Время от времени Ванович поддакивал Раевскому, чувствуя, что тот еще не сказал главного. Наконец, очевидно решив, что сказанное произвело должное впечатление, комендант спросил:

— Ну как, согласны работать в пользу великой Германии?

— Да, согласен, — поспешно ответил Ванович.

Раевский встал из-за стола и предложил следовать за ним. Вначале шли коридором, потом свернули в небольшую приемную. Оставив Вановича под присмотром молодого унтер-офицера, Раевский зашел в кабинет и спустя минут десять приоткрыл дверь.

Человек, сидевший за большим письменным столом и разговаривавший с кем-то по телефону, был известен в зондерлагере как офицер военной разведки гитлеровской Германии — зондерфюрер Шульц. Закончив разговор и положив телефонную трубку, он ка ломаном русском языке сказал:

— Господин Раевски доложиль мне о вашем согласии работать на великая Германия. Это так? Это все правильно я понимаю?

Ванович тотчас вскочил со стула.

— Так точно, господин зондерфюрер!

Шульц благосклонно кивнул головой, стал подробно и нудно объяснять, как это важно сейчас для третьего рейха. Он говорил, что Ванович, как хороший радист, будет помогать абверу в разведывательной работе. Ванович, наконец, понял, куда клонят Раевский и Шульц.
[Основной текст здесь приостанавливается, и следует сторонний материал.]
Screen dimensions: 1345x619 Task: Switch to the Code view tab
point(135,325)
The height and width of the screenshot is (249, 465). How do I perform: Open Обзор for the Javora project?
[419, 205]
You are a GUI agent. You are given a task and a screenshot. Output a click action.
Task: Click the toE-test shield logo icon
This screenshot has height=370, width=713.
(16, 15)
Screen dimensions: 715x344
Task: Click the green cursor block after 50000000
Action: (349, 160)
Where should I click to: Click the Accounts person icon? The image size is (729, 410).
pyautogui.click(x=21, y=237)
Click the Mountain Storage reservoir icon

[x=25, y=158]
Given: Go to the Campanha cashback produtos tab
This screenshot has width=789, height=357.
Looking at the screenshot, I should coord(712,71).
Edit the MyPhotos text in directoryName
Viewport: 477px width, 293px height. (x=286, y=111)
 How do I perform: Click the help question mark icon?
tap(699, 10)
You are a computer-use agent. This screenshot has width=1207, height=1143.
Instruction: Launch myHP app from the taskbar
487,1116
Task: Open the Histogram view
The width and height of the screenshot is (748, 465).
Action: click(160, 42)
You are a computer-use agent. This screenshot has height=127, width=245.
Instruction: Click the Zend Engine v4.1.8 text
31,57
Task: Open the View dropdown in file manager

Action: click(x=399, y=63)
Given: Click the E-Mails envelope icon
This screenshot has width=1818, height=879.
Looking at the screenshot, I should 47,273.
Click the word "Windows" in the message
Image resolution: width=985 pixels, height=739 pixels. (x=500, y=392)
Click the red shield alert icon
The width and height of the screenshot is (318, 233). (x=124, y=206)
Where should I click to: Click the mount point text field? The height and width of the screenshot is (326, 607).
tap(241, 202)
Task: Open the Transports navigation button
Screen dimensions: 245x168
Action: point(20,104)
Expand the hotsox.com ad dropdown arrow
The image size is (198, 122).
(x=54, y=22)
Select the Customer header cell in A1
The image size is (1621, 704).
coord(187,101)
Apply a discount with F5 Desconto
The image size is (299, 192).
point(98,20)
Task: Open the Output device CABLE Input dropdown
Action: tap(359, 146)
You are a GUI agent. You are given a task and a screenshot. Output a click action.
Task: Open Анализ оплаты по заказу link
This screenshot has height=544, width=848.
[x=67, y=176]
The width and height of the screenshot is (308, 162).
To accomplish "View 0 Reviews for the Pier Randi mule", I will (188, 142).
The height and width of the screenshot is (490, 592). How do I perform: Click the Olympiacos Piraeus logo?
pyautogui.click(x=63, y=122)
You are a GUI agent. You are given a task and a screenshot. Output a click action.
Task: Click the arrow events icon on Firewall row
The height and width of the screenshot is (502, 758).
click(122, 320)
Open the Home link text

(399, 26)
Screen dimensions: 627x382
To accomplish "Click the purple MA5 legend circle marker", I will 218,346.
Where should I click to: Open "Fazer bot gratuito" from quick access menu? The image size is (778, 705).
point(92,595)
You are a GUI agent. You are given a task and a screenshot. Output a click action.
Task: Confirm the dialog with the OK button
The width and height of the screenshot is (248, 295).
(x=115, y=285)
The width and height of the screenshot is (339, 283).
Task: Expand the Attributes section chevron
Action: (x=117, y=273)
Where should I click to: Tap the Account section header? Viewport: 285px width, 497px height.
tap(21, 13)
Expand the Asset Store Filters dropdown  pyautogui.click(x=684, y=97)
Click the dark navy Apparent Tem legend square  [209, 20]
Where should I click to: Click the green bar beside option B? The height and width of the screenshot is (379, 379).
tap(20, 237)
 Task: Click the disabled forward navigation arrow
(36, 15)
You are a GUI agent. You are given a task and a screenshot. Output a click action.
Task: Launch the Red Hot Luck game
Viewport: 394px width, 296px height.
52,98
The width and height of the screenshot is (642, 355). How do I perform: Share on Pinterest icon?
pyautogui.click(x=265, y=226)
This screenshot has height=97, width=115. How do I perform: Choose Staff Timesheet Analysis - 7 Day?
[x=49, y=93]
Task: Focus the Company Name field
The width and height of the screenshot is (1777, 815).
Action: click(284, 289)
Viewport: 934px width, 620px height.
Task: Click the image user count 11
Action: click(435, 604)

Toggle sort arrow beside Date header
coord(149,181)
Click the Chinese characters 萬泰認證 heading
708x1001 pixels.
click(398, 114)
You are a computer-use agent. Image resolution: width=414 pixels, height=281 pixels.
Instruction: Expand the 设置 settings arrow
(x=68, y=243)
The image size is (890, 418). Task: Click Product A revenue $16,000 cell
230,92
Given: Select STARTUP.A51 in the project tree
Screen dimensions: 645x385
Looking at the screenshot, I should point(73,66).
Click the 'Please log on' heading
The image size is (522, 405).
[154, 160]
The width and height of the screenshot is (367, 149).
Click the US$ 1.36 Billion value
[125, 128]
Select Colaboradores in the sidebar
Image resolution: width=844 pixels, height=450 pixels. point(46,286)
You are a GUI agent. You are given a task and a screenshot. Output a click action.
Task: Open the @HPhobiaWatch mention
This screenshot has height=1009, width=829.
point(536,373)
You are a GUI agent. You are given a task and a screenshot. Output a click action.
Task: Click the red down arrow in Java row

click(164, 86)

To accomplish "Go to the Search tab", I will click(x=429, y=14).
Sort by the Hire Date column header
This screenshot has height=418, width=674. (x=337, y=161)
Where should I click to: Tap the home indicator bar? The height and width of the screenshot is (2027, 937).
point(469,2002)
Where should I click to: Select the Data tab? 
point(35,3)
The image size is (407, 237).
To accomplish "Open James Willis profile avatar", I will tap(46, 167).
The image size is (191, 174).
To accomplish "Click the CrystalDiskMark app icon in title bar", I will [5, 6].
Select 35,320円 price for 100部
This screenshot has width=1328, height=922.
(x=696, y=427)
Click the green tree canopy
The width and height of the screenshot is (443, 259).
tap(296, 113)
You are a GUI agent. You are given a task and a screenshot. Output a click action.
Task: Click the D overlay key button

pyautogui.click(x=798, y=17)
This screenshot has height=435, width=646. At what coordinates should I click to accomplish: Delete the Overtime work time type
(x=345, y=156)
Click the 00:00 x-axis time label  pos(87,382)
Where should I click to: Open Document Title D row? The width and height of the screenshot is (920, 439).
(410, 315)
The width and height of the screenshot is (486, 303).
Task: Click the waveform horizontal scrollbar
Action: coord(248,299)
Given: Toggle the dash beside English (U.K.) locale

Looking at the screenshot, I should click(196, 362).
Закончив свою речь, зондерфюрер сказал:

— В интересах дела вы, господин Ванович, впредь будете называться Шептицким. Запомните — Шептицким!

Вановича отпустили после того, как он заполнил длинную анкету, поставил под ней свою подпись, дал обязательство. Прощаясь, Шульц предупредил, что содержание их беседы должно храниться в строгой тайне. Вановичу было приказано переселиться в блок, где живет Игольников и его друзья.